Sorry to hear about that oil tank spliting again John, but look at the postives, a bit of oil around stops the Brit bikes from rusting, not a problem hear in Australia, nothing rust in the desert!

Many thanks again for your replys, I must admit Im addicted to this forum! Regards FOXY
 
highdesert said:
My isos are both rebuilt about two months ago, and have plenty of slack, more than the 10 thou recommended,
but I don't go by that as they are the no shim adjustable's for pre 75.

the rubber used on new iso's is alot harder than the original one's. been there, done that and fixed it along with NEVER having to fuss with ANY type of adjustment :mrgreen:
 
Has anyone else used the Gates GT2 belt? I shelled out the original belt I got with the kit after about 10,000 miles. Don't know what belt it was. I've since switched to the GT2 on the advice of a customer service person from Miller Bearing. So far, so good. I've only got some 2,000 miles on it.
 
Windy, how did you fix the new rubber snubbers are harder problem?
Do you have access to softer ones?
The more I think about it, the more I can remember your comment about the originals being softer.
My Commandos back then would be smooth as silk above 2600, at my 750s.
My 850s have always smoothed out above 3300, but never as smooth as the 750s.
So, what did you do to fix this problem forever?
thanks
 
Jim
The GT2 was an evolution of the Gates polychain GT belt. The tooth profile of polychain has a flat top and steeper sides, which makes it better than the standard HTD type for power transmission for a given width, which has a half round tooth profile.
Did you know they now have a GT carbon belt, which is an even later evolution. It uses carbon tensile chords. If yours fails again, try that type.
I have the Synchroflex AT10 type that RGM, Tony Hayward and some others use.
Stu.
 
highdesert said:
Windy, how did you fix the new rubber snubbers are harder problem?
Do you have access to softer ones?
The more I think about it, the more I can remember your comment about the originals being softer.
My Commandos back then would be smooth as silk above 2600, at my 750s.
My 850s have always smoothed out above 3300, but never as smooth as the 750s.

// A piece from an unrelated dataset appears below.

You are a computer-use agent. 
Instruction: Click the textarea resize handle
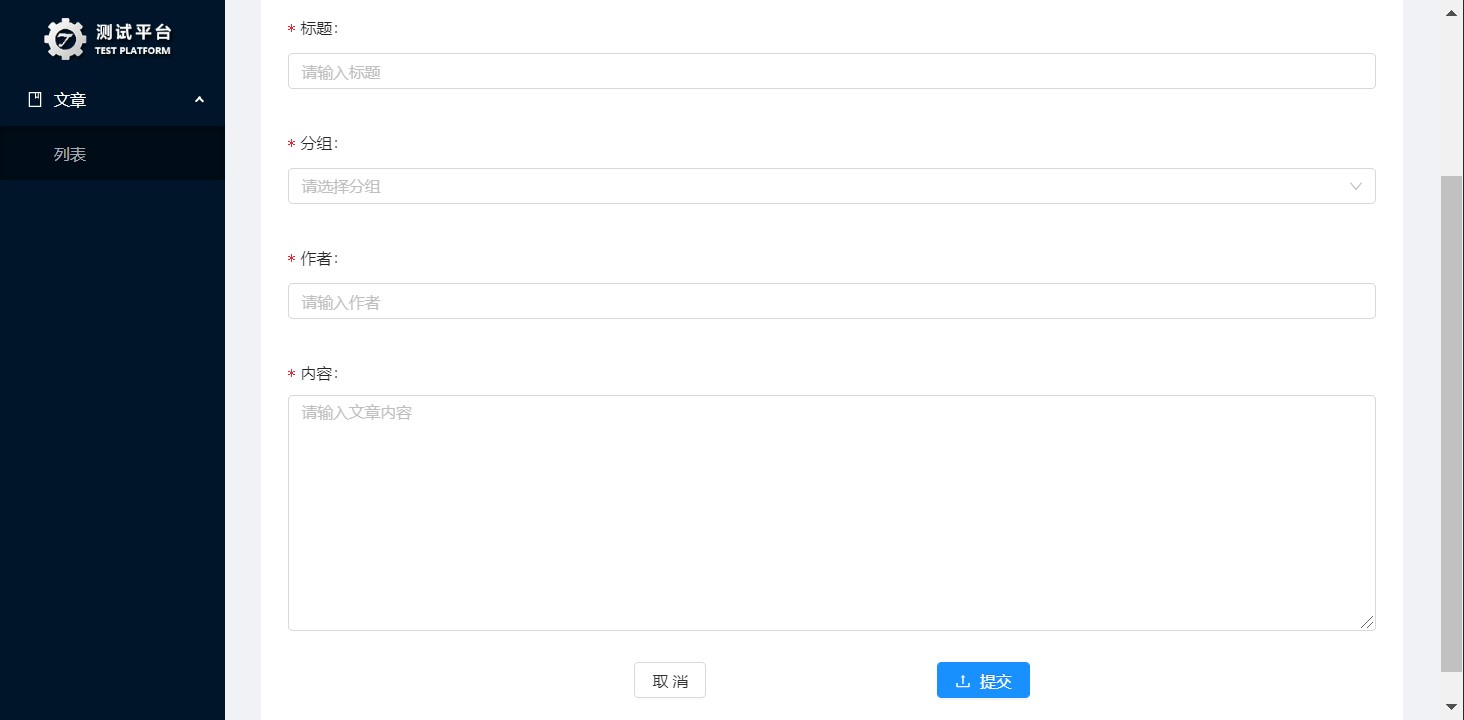click(x=1367, y=622)
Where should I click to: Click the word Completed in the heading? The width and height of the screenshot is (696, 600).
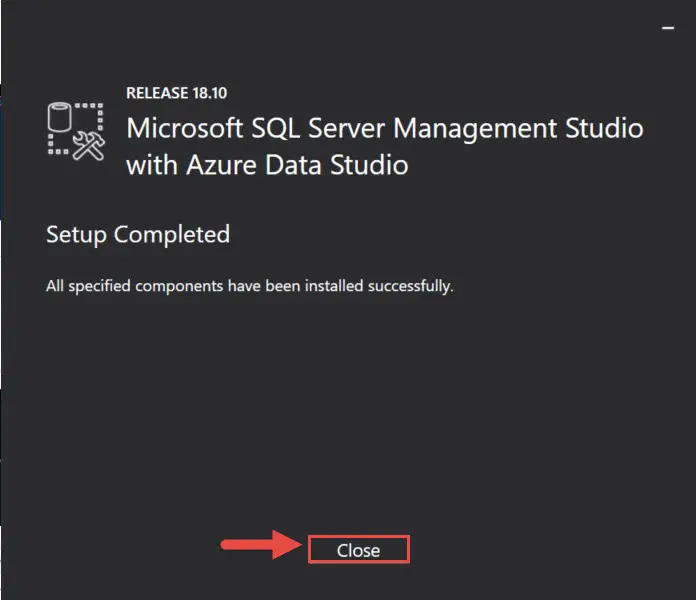(x=172, y=234)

So, what did you do to fix this problem forever?
thanks
There were a variety of buffers available at one time with differing hardness. I think Norvil had them.
 
highdesert said:
Windy, how did you fix the new rubber snubbers are harder problem?
Do you have access to softer ones?



The more I think about it, the more I can remember your comment about the originals being softer.

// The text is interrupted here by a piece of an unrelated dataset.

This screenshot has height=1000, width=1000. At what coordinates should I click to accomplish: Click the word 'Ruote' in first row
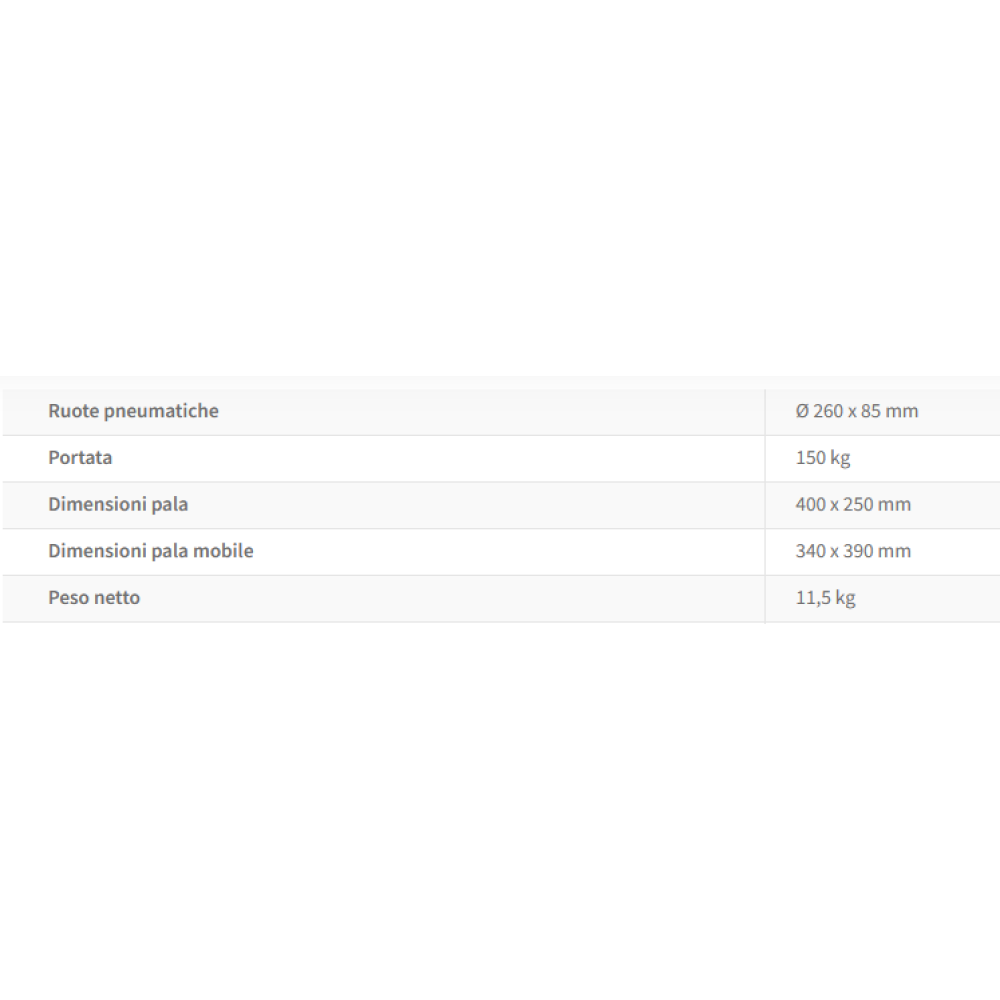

My Commandos back then would be smooth as silk above 2600, at my 750s.
My 850s have always smoothed out above 3300, but never as smooth as the 750s.
So, what did you do to fix this problem forever?
thanks

the fix that I used was to narrow the large rubbers in the mount about 30 percent.

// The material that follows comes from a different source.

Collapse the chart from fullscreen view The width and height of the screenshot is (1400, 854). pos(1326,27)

the fix to never have to fettle the mount clearance is I made a rod link at the front mount. I don't even have the the end caps on mine just the mount housing,tube with rubbers and the abutments now .
 
My belt was red and the replacement and the spare are both red.
Hayward items I believe.
 
Regarding vibration, when I replaced my original (?) rubbers with new MK111 design I thought I'd fitted a BSA conversion !! Loosened the tolerances up and it was better but nowhere near as smooth as before. It got better over a month or two to the point that I don't even think about it anymore. It still shakes a bit more down low but is much smoother above 3000rpm.